Did you know there are about 39 trillion bacteria in the human body? This can be terrifying, but it’s true. The human gut contains 10 times more microorganisms than all the human cells in the whole body, with more than 400 different bacterial species. Indeed, you could say that we’re more bacterial than we are human. Consider that for a moment.
The human body contains both good and bad bacteria. The bad, harmful bacteria cause various illnesses to the body whereas the good bacteria play a major role in health promotion. One such good bacteria is known as probiotics.
Probiotics are healthy bacteria that line the digestive tract, the skin, genitals, and more; Probiotics help improve our immune function, reduce inflammation, promote healthy digestion, candida, gastritis, bloating, liver health and are very useful in several other health conditions these microorganisms offer protection from harmful bacteria just as existing good bacteria in the body already do.
They also improve our immune function, reduce inflammation, promote healthy digestion, prevent candida, gastritis, bloating, maintain liver health and are very useful in several other health conditions.
But there can be an imbalance in the levels of probiotics due to various reasons. It can be unhealthy food you eat or your lifestyle.
In order to compensate for the imbalance, probiotic supplements are used. These supplements contain
- Saccharomyces boulardii
- Bacillus coagulans
It is advisable to consult a doctor before you take any supplements as some may react to them.
There are other natural food supplements that contain probiotics such as
- Fermented cheese
Adding these to your diet can promote a healthy gut, which recently has been shown to help physical and mental health.
But What Does Probiotics Have to Do with Diabetes?
A recent study shows improvements in insulin resistance in type 2 diabetes patients on taking probiotic supplements.

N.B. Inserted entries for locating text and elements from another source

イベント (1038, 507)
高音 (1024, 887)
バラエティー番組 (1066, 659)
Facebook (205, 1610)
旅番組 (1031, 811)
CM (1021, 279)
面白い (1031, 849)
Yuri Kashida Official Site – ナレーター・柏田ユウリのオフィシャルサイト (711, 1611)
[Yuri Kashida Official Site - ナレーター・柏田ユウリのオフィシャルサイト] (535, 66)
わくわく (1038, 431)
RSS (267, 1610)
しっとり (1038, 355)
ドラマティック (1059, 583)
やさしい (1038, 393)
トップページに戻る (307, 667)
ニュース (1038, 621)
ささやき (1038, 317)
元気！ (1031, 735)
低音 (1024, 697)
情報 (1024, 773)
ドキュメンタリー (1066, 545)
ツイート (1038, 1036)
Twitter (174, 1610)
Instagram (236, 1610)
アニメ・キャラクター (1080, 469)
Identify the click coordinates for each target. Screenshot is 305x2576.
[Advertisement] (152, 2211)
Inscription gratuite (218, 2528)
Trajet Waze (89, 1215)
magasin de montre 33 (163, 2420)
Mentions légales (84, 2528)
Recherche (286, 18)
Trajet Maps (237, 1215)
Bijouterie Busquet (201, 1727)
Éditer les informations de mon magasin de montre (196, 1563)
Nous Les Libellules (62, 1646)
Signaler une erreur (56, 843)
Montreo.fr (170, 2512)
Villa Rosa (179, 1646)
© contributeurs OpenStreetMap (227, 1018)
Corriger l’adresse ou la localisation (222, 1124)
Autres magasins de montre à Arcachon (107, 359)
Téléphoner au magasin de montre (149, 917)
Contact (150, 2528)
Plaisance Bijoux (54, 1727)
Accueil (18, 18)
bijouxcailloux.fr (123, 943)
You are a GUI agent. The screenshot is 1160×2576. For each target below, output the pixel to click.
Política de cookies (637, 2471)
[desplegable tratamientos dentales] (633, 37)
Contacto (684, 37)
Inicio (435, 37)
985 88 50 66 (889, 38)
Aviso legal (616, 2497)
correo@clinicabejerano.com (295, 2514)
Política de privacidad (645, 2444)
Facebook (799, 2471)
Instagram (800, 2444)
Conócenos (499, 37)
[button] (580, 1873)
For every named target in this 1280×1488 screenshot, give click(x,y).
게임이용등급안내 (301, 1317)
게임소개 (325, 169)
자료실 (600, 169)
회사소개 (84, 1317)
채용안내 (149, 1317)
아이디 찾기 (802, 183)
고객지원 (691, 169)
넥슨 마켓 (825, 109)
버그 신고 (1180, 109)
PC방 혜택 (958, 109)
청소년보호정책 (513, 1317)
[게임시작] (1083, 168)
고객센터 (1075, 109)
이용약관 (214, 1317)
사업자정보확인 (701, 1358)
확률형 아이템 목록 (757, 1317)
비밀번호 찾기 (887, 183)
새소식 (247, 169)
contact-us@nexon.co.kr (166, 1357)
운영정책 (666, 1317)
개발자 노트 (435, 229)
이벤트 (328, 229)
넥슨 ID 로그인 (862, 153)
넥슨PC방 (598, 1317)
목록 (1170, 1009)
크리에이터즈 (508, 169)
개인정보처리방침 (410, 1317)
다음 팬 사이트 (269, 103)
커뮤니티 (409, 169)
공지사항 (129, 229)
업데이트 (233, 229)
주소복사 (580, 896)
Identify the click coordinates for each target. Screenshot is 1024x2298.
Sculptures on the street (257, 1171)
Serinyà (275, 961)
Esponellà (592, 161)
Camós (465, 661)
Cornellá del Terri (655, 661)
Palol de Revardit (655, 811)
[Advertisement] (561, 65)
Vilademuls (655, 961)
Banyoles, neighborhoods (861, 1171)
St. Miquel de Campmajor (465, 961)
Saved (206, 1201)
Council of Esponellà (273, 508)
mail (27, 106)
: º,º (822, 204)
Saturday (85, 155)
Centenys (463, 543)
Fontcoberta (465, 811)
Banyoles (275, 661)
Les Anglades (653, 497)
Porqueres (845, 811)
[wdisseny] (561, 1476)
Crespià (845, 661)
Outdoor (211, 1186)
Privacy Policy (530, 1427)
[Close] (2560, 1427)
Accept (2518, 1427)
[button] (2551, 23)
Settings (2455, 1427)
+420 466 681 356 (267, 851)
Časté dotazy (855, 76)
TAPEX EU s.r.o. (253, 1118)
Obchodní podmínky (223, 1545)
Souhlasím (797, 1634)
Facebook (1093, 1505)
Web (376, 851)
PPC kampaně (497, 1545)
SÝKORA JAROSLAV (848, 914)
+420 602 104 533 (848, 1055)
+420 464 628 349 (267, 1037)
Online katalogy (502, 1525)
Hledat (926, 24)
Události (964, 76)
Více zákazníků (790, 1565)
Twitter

It was recorded that lactobacillus, acidophilus and L. casei improved insulin and glucose tolerance.
Also, there was a
- drop in total cholesterol and triglycerides (blood fats)
- higher HDL (“good”) cholesterol
- lower blood pressure
when type 2 diabetes patients were C. ficifolia (a type of pumpkin), C. ficifolia and probiotic yogurt, or simply dietary advice.
If you decide to take probiotic supplements for diabetes after doctor’s advice, choose the one that has a “USP Verified” seal, also the one that has at least 30billion CFUs (Colony Forming Units).
Even the natural probiotics supplements for diabetes may show hazardous reactions in people with an overgrowth of yeast, small intestine bacterial overgrowth, or a compromised immune system.
Both natural and probiotic supplements for diabetes have their own positive and negative side effects, So it is always advisable to consult a doctor before you start taking probiotics supplements for diabetes. Make sure you keep a record of your blood sugar level to see if the probiotics supplements for diabetes or the food have control over diabetes.